# Bienvenidos a MagiaPotagia > Preguntas frecuentes sobre la dinámica el foro >  Fallo en enlace Biblioteca Mágica

## Raúl Fuentes

Hola a todos/as.

Tengo un problema con un enlace concreto del foro y no me funciona bien en ninguno de los navegadores (Internet Explorer, Firefox, Google Chrome, Opera) El tema en cuestión es la biblioteca mágica dónde se analizaron los índices de muchos libros y se valoraban la calidad de los mismos http://www.magiapotagia.com/f23/biblioteca-magica/

Cuando entro a ese enlace me sale un único mensaje que consta del análisis del libro Cartomagia Fundamental de Vicente Canuto. Sin embargo navegando por el subforo, supuestamente consta ese tema de 3 páginas y tiene 26 respuestas. ¿A alguien más le pasa este problema?

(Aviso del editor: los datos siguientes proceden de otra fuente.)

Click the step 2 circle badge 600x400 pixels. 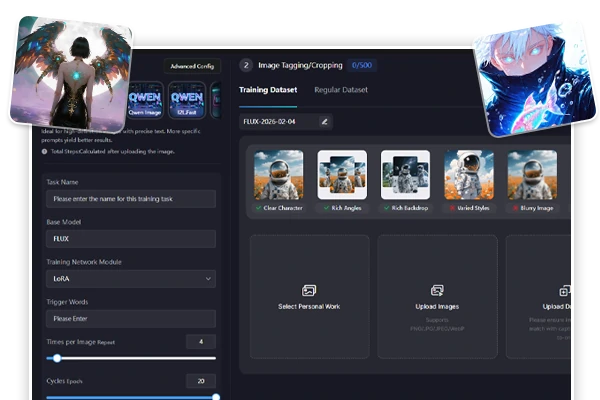[246, 65]
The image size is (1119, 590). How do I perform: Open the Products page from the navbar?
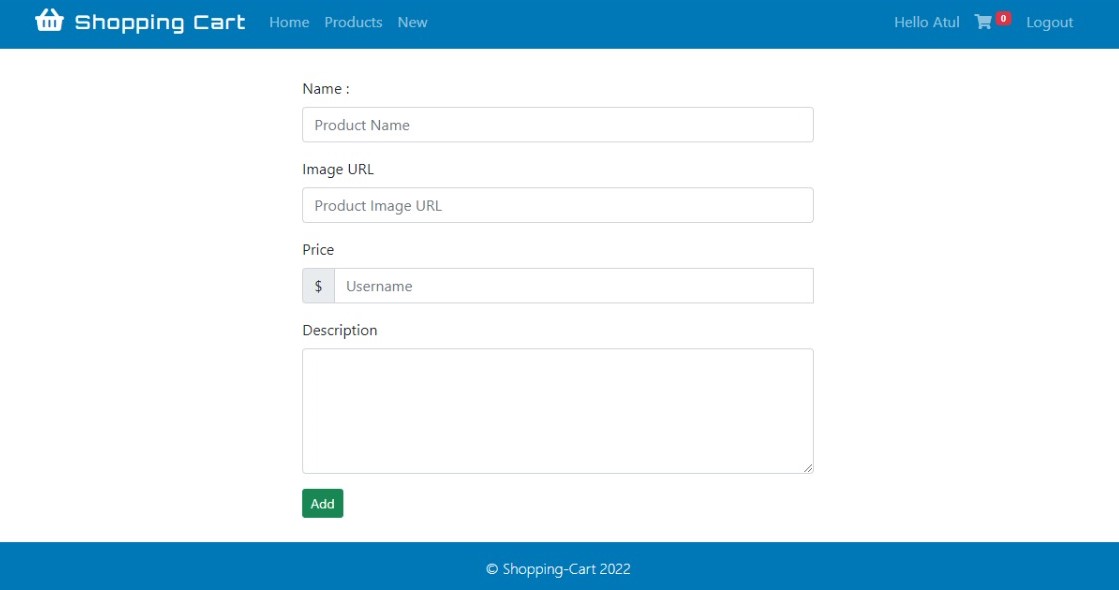[x=352, y=22]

Saludos y gracias anticipadas.

----------


## Iban

Danos un cuarto de hora para arreglarlo.

----------


## Iban

Ale, dale que ya está;.

www.magiapotagia.com/f23/biblioteca-magica-top


;-)

----------


## Raúl Fuentes

Gracias Iban porque me parece un recopilatorio bastante interesante.

Saludos.

----------


## merlinjazz

pues con este nuevo enlace a mi tampoco me funciona. gracias.

----------


## Ravenous

Probablemente tengas que modificar la url. Al pinchar, sale una que incluye dos signos de admiración en el medio de la url. Borra de ahí a la izquierda todo y pulsa enter.

----------


## Iban

Enlace arreglado.

----------


## periprocto

Ya no existe la biblioteca magica?

----------


## ign

Prueba en este enlace:

https://www.magiapotagia.com/threads...3%81GICA-(top)

----------